Сидорин хмыкнул, но ничего не сказал. Лиза посмотрела на него:
— Ты о чем думаешь?
— О вреде чтения, — быстро ответил Асинкрит, будто ждал вопроса. — Вот ты мне про Плошкина сказала, а я одну книгу знаменитую вспомнил. Ее персонаж однажды изрекает: «Правду говорить легко и приятно». И теперь на все лады это талдычим… а на самом деле — и не легко, и не приятно. Это я о своем разговоре с Плошкиным-Озерским. Резковато, говоришь?

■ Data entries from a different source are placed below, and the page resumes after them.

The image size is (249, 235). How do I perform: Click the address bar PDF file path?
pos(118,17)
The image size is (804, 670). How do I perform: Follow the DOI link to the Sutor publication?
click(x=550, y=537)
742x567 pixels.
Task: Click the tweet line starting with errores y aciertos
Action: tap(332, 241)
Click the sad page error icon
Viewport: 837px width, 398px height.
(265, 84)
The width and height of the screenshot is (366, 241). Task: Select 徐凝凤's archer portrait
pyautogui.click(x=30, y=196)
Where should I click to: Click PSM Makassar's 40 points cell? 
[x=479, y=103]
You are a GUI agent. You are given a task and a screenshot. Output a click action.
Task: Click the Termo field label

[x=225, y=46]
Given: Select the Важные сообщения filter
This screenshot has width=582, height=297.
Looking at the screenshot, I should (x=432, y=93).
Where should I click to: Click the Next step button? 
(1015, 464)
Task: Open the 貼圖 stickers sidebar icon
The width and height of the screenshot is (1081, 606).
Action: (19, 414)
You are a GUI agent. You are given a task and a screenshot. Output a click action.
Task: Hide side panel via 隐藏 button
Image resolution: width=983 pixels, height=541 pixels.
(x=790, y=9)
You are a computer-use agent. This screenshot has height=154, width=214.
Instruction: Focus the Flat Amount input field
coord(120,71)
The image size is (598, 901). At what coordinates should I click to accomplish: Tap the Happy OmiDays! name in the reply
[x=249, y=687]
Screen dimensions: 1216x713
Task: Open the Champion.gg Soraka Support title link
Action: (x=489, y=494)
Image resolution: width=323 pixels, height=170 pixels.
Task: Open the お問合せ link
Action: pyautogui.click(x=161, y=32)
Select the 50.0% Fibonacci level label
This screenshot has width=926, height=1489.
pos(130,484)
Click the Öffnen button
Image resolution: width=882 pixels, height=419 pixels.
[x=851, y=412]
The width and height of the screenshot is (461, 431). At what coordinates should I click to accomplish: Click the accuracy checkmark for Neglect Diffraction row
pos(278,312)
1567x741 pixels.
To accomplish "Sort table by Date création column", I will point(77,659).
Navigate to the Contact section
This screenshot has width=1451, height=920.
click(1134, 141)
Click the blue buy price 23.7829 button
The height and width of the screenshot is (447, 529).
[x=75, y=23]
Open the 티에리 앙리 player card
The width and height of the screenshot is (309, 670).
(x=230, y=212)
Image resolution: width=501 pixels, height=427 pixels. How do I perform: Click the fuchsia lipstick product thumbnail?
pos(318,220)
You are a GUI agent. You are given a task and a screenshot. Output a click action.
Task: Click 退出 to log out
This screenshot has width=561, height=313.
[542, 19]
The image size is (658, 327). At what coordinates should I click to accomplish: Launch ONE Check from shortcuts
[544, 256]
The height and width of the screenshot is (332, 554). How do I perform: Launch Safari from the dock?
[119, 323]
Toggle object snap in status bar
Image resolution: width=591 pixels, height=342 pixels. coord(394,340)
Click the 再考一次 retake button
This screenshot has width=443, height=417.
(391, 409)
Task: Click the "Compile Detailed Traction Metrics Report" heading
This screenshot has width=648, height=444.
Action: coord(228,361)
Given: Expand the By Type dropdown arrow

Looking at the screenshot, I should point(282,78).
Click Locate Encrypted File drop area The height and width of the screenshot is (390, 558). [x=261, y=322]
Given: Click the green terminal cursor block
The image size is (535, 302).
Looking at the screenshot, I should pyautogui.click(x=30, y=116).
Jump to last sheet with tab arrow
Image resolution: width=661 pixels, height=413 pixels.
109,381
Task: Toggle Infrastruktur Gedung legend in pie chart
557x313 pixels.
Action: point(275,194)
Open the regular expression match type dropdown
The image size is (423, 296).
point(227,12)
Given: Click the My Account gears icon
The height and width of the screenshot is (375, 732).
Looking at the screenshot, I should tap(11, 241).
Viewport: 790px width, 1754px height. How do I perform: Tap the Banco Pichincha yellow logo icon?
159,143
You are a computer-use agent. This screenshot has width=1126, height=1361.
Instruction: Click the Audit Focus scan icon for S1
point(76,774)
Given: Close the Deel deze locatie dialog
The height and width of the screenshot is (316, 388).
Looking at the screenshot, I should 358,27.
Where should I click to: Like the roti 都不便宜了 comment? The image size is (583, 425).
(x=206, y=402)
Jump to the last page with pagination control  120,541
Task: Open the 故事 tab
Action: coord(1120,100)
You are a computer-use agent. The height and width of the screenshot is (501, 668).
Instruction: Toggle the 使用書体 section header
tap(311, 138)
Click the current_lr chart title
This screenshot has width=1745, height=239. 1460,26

Наверное, так и есть.
Сидорин явно загрустил, и Лизе захотелось поддержать его:
— Между прочим, Асинкрит, — слова «правда» и «даль» есть только в русском языке.
— Все правильно: русский человек без простора и правды жить не может… Когда мы к Замарашке твоему придем?
— Не называй его так! Разве не красиво — Замарай-Гржемайло. Вот ты — Сидорин. Просто Сидор. Хотя и я, — вздохнула Лиза, — всего лишь Толстикова.